Of course, straps are still considered to be consumables today, but in the 1940’s they were really not designed for long-term wear or preservation. This attitude manifests in the lightweight leather used, thin profiles, minimal finishing, and lack of reinforcement seen in most straps from the period.

The rounded end often associated with straps from the 1940’s and the 1950’s fits neatly into that logic. Today, it is generally considered to be an element of vintage design, but it is better understood as a practical structural choice. With thin leather, little reinforcement, and no modern edge coating, the tip of the strap was one of the first areas to fail. Rounding the end helped reduce stress at the corners and add thereby enabled greater longevity and durability.

1950’s - Aesthetic Balance and Order

By the 1950’s, as postwar recovery took place and consumer markets expanded, straps began to look more composed and deliberate. Watches increasingly became personal possessions, and straps started to contribute more clearly to a watch’s overall impression. Defined tapering became more common, and edges were often finished naturally rather than sealed with glossy modern coatings. Straps remained relatively thin, but the balance between comfort and visual proportion became more intentional. In that sense, the 1950’s mark a meaningful shift.

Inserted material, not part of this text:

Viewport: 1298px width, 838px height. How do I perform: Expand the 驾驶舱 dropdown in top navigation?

1960’s - Diversification and Choices

In the 1960’s, as case designs and use cases diversified, straps followed suit. The growing popularity of chronographs and sports watches led to greater variety in strap shapes and leather choices. Straight-end straps became more common, and slightly thicker profiles became acceptable. There was not one right answer; instead, straps increasingly adapted to the character and purpose of the watch they were paired with.

1970’s - Major Shift in Perception

The 1970’s marked a major change in the role of the leather strap. The rise of steel bracelets, the increasing popularity of sports watches, and the market-disrupting arrival of quartz movements altered expectations entirely. Thicker straps emphasising durability became more common. Overall, leather was no longer the obvious default, but rather a choice.

Appreciating the Lineage

Looking across from the 1930’s to the 1970’s, it becomes clear that leather straps did not evolve according to a fixed rulebook. They changed in response to how watches were worn and what each era demanded. It is easy to judge them by modern standards, but that misses the point. These straps were simply appropriate solutions for their own time.

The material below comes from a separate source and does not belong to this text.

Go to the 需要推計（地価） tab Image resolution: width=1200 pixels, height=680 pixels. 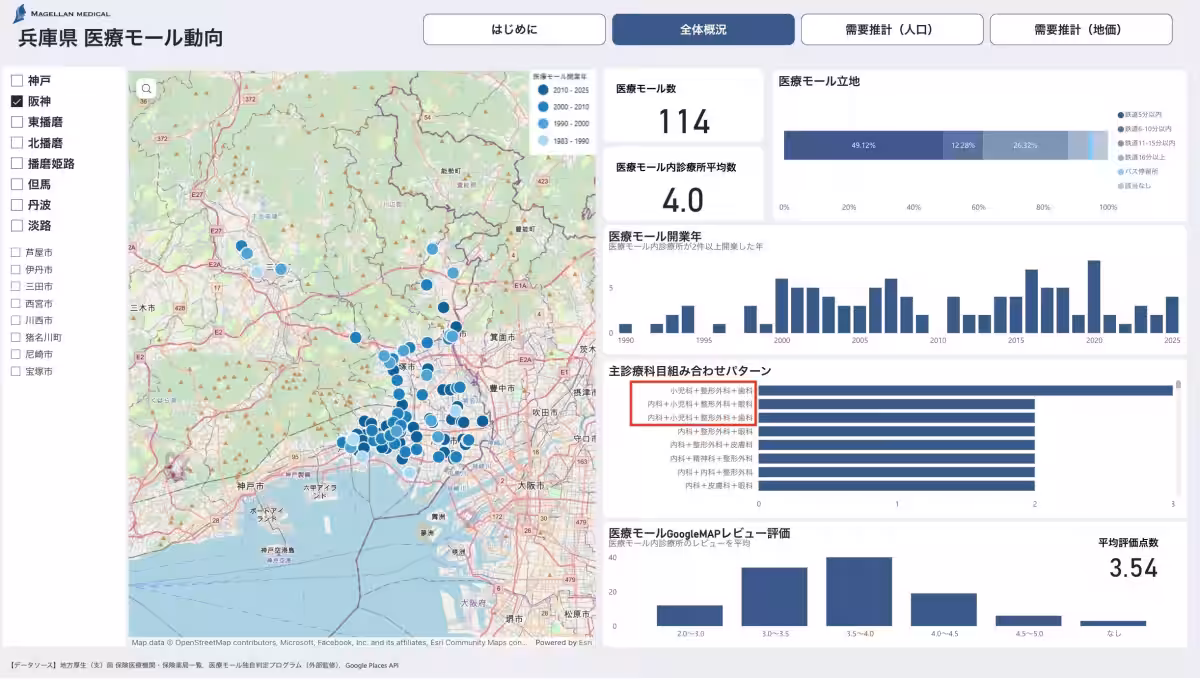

We should keep this in mind - and be mindful of the heritage and history - when wearing vintage watches today. We can wear a watch from the 1940’s, but using an original strap from that era is rarely practical in terms of hygiene and durability. In reality, modern straps made with modern materials are unavoidable.

Modern materials can coexist with vintage sensibilities if overall proportions, pattern of taper, thickness, and finishing are handled with care. A strap that avoids excessive thickness, loud stitching, and artificial edge treatments carries respect for the design language of the time when the watch was manufactured and serves to connect the temporal gap.

Perhaps enjoying vintage is not about perfectly recreating the past. Rather, it is more about carrying elements of it forward, thoughtfully, with present-day conditions in mind. From that perspective, the question becomes fairly simple: what kind of strap feels most organic on a vintage watch?

With this question, we transition to Part 2.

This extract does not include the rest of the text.